Also, I modified the suite to enable dump of failure and got a javacore and heapdump as well. I will try to see if I can get some clue from them or not. I am still trying to pinpoint the actual failure to consistently reproduce it.
FYI a hang in the same test https://github.com/eclipse/openj9/issues/11400
After reducing the test case, I still see the test failure. I am suspecting the problem is in new String(byte [], Charset)

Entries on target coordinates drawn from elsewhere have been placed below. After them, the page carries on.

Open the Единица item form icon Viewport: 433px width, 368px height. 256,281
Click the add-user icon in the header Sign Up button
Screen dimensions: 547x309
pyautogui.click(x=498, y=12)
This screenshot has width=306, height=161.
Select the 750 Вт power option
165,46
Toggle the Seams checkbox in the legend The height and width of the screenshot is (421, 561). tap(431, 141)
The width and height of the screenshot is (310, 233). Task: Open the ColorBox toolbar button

. Following is the test case which was able to generate the test failure -
import java.nio.charset.UnsupportedCharsetException;
public class ConsCharset
implements Testlet
{
public void test (TestHarness h)
{
try
{
byte[] cp437Bytes = new byte[] { (byte)224, (byte)226, (byte)227, (byte)228, (byte)156 }; //asByteArray(new int[] { 224, 226, 227, 228, 156 });
checkString(h, new String(cp437Bytes, Charset.forName("CP437")),
"\u03b1\u0393\u03c0\u03a3\u00a3");
}
catch (UnsupportedCharsetException e)
{
// Skip tests as CP437 is not required by the spec.
}
byte[] utf8Bytes = new byte[] { (byte)0xC3,(byte)0x9F,(byte)0xE2,(byte)0x85,(byte)0x93,(byte)0xE2,(byte)0x82,(byte)0xAF,(byte)0xF0,(byte)0x90,(byte)0x85,(byte)0x80 }; //asByteArray(new int[] { 0xC3,0x9F,0xE2,0x85,0x93,0xE2,0x82,0xAF,0xF0,0x90,0x85,0x80 });
checkString(h, new String(utf8Bytes, Charset.forName("UTF8")),
"\u00DF\u2153\u20AF\uD800\uDD40");
byte[] isoBytes = new byte[] {(byte)0x48,(byte)0x65,(byte)0x6C,(byte)0x6C,(byte)0x6F,(byte)0x20,(byte)0x57,(byte)0x6F,(byte)0x72,(byte)0x6C,(byte)0x64,(byte)0x21}; //asByteArray(new int[] {0x48,0x65,0x6C,0x6C,0x6F,0x20,0x57,0x6F,0x72,0x6C,0x64,0x21});
checkString(h, new String(isoBytes, Charset.forName("ISO-8859-1")),
"Hello World!");
}
private void checkString(TestHarness h, String result, String expected)
{
for (int a = 0; a < result.length(); ++a)
{
h.check(result.charAt(a), expected.charAt(a));
}
h.check(result, expected);
}
}
Started here: https://ci.eclipse.org/openj9/job/Grinder/1274/
This time with -Xjit=limit={*} since we suspect that even that option can change the behaviour.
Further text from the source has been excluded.